Myzael Luis, advogado do empresário, afirmou em entrevista ao A10+ e TV Antena 10, na manhã desta segunda-feira (29), que Igo já tinha um acompanhamento médico. O empresário também já contava com boletins de ocorrência por comportamentos violentos, incluindo a agressão de um funcionário com um tapa no rosto.
"Ele já havia sido acompanhado por uma equipe médica, e o que fez com que ele não procurasse [uma clínica], imediatamente, foi justamente a preocupação com seus familiares, com seus funcionários e colaboradores, que dependem do trabalho dele. Por isso, ele resistiu, mesmo com a família insistindo durante um tempo, e agora, de fato, ele foi encaminhado a essa clínica para tratar da saúde dele", afirmou.
O advogado afirmou que não houve uma tentativa de homicídio e que a prisão foi "desnecessária e desproporcional". "Ele sequer foi ouvido para prestar esclarecimentos acerca dos fatos que ocorreram há aproximadamente dois meses. É interessante também destacar que foi divulgada apenas a versão da vítima, a versão do acusado, não. E a gente espera que quando ele finalizar essa primeira parte do tratamento, ele esteja apto para se manifestar e defender a sua honra, a sua imagem. Não houve tentativa de homicídio. Houve, na verdade, uma defesa contra um ataque que ele sofreu naquele momento. Isso vai ser esclarecido nos autos", disse.
A prisão
De acordo com o delegado Eduardo Aquino, responsável pelas investigações, o conflito começou após um desentendimento envolvendo o funcionamento do motor de um portão instalado em um dos estabelecimentos comerciais do empresário. Segundo a polícia, o equipamento havia sido adquirido pelo próprio suspeito, e a discussão ocorreu em torno do defeito apresentado. Após a briga, o empresário foi até a residência da vítima, bateu com violência no portão até que ela saísse e, em seguida, efetuou dois disparos de arma de fogo. A vítima foi atingida na perna.
Na ocasião, ele alegou legítima defesa, afirmando que a vítima teria soltado dois cães da raça pitbull contra ele. Questionado sobre os disparos, disse não se lembrar do ocorrido.

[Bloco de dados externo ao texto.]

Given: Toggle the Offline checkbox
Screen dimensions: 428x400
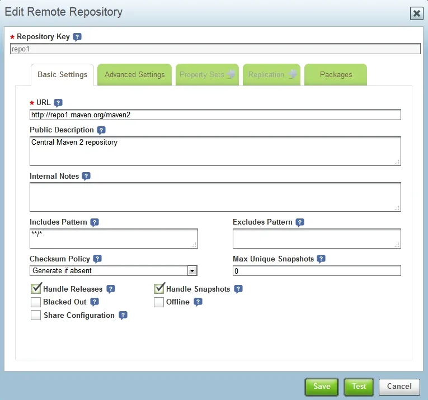Looking at the screenshot, I should click(159, 302).
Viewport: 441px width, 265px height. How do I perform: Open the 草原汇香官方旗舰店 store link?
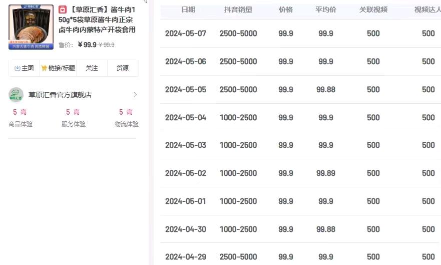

Na decisão, a Justiça do Piauí determinou a revogação de um mandado anteriormente expedido contra o empresário.
De acordo com o despacho, a medida foi adotada após análise do processo, indicando que não há mais necessidade de manutenção da determinação anterior. Com isso, o empresário responderá o crime de tentativa de homicídio em liberdade, mas com medidas cautelares.